Avance en Trabajos Sociales, por el Dr. Alfonso Campuzano

El Poder Legislativo debería preocuparse de actualizar las leyes, utilizando ciertos principios para que el alcance afecte también a los políticos y aforados.

     En pleno siglo XXI, y tras más de cuarenta años de convivencia partitocrática, convendría que el Poder Legislativo hiciera un examen de conciencia respecto a las penas impuestas por faltas y delitos tipificados en el Código Penal, dado que la convivencia en sociedad exige normas de respeto y de urbanidad.

 

    El Poder Legislativo –representado por personas elegidas, mediante urnas, que deberían figurar en listas abiertas y no dirigidas por los partidos políticos, para que no se cuelen personas indeseables– debería preocuparse de actualizar las leyes, utilizando ciertos principios para que el alcance afecte también a los políticos y aforados.

 

    Lo que más destaca es que, quienes tienen fácil acceso al dinero público, malversen, coaccionen, estafen, sin piedad siguiendo la voz oída de que no es de nadie, lo que acarrearía como condición indispensable cuando se les arresta, la devolución del dinero; alimento auto sufragado mediante trabajos sociales; reeducación comunitaria; inhabilitación para cargo público de por vida, sobre todo para que no reincidan.

 

     En cuanto a los criminales, torturadores, depredadores sexuales, pirómanos, deberían ser sentenciados con prisión permanente sin revisión para no tener ideas de recaer; trabajos sociales como medio para mantenerse; además de incapacitación para cargo público de por vida.

 

    Algo tiene que hacer la sociedad para defenderse de tales personajes.
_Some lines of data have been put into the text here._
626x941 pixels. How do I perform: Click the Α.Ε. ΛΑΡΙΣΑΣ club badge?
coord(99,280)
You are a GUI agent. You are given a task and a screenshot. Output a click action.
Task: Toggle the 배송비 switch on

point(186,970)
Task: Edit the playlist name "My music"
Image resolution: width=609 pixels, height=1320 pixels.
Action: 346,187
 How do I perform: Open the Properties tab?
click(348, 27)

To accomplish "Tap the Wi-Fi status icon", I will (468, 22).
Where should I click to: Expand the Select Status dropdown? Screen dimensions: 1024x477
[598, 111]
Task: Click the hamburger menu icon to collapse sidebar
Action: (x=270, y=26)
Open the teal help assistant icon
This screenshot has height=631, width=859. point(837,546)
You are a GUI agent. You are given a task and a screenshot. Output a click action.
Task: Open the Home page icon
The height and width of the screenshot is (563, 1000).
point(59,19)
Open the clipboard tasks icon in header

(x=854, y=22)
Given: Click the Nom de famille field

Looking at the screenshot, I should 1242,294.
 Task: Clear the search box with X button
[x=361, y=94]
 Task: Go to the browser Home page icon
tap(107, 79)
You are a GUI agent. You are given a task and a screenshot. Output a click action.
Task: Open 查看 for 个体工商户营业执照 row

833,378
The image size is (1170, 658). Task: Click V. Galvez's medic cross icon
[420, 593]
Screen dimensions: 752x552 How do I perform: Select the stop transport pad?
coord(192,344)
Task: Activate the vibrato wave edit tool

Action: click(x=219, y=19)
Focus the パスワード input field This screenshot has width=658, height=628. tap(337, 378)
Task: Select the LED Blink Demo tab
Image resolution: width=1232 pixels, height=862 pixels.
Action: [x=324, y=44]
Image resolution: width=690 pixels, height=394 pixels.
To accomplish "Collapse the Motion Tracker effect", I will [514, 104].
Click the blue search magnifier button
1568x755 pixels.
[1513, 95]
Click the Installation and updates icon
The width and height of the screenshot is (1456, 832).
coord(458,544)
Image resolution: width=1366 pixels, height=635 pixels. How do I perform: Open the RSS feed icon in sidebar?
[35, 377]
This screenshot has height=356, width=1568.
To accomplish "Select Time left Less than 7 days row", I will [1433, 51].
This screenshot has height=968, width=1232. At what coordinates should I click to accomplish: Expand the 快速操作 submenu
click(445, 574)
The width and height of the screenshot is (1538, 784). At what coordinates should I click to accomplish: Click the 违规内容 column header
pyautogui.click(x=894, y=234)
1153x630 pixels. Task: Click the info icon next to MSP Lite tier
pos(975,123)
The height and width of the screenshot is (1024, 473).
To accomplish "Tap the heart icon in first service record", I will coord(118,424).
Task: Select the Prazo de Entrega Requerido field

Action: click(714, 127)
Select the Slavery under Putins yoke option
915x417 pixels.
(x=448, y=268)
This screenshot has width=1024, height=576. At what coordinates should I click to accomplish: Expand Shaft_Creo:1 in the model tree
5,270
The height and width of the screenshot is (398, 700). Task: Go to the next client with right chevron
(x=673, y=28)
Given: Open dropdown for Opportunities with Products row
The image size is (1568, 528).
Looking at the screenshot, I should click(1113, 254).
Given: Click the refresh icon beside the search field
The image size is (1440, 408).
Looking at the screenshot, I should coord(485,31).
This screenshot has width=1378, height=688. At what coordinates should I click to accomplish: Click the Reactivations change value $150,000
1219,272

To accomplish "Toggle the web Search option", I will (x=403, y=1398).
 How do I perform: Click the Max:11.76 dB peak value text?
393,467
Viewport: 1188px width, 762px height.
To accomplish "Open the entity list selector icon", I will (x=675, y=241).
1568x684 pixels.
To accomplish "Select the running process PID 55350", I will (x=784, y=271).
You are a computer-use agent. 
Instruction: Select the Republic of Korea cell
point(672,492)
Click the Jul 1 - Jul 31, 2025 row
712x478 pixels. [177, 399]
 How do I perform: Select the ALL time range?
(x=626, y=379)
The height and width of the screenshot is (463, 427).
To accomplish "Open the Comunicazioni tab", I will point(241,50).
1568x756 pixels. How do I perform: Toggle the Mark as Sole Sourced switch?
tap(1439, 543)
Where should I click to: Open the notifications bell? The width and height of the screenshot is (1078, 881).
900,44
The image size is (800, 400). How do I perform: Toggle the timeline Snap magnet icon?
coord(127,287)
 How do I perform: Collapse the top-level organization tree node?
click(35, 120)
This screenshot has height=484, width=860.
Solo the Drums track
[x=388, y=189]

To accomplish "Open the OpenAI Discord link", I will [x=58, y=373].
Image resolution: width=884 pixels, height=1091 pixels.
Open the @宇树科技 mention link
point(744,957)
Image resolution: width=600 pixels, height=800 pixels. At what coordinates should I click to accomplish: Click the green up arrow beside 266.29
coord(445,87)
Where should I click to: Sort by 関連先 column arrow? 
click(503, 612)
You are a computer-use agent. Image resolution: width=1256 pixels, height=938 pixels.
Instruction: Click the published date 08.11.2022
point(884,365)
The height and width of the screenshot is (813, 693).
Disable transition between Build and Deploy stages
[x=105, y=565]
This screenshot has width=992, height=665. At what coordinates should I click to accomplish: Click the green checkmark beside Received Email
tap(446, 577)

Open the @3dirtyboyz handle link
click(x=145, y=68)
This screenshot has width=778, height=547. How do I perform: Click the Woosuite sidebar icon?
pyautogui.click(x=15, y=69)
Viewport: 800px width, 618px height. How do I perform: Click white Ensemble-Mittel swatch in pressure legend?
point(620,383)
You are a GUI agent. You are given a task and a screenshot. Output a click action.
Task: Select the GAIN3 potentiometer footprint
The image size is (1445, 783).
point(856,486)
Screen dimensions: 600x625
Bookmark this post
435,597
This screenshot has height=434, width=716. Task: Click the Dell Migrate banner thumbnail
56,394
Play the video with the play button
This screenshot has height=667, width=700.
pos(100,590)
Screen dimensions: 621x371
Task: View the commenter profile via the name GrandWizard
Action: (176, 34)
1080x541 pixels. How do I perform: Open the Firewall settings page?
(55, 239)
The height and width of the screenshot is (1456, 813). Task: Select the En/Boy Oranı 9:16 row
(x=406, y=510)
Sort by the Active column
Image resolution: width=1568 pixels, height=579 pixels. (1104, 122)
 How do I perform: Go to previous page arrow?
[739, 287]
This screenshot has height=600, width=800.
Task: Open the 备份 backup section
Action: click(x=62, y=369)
En general, el sostenimiento de los delincuentes condenados a prisión –ya sea temporal o bien permanente revisable–, debe ser auto sufragado por él y/o su familia, pues la sociedad no puede ni debe costear su fechoría. La inhabilitación para cargo público debería ser de por vida. Todo presidiario debería someterse a una reeducación comunitaria. Todo presidiario debería ser penado para hacer trabajos sociales más o menos complicados, fuera de su centro, según la infracción, por los años impuestos como condena, como medio para conseguir su propio sustento. No debería existir redención de pena ni cartilla de paro al salir de prisión, porque pactar un número de años para cumplir un tercio es una tomadura de pelo hacia la sociedad.

 

     En principio, despilfarrar dinero público –léanse impuestos directos e indirectos, pagados por los españoles– destinado a los noventa y dos centros penitenciarios (92), ya sea en construcción, ya sea en mantenimiento, no debe ser prioritario ni de lejos, aunque entre ellos destaquen varios de superlujo, casi cinco estrellas, dispuestos para los más agraciados.

 

      Un presidiario –de los sesenta mil (60.000), figuran diecisiete mil (17.000, o sea, el 28%) que son extranjeros, algunos ilegales, y que deberían ser repatriados–, cuesta a los contribuyentes unos sesenta y cinco euros diarios, es decir, casi veinticuatro mil euros al año, lo que en cifras globales supone unos mil quinientos millones de euros anuales (1.500.000.000€/a.), dicho de otra manera, una gestión económica muy gravosa.

 

    Como contrapartida al sistema judicial y penitenciario español –demasiado tolerante y bisoño–, está el sistema judicial y penitenciario estadounidense, que no cree en la reinserción de un penado, porque considera que puede reincidir, sobre todo si tiene la más mínima oportunidad.

 

     Así que su doctrina lo tiene claro: quién la hace sabe que repite, y no malgasta tiempo y dinero en reeducación comunitaria inviable a todas luces.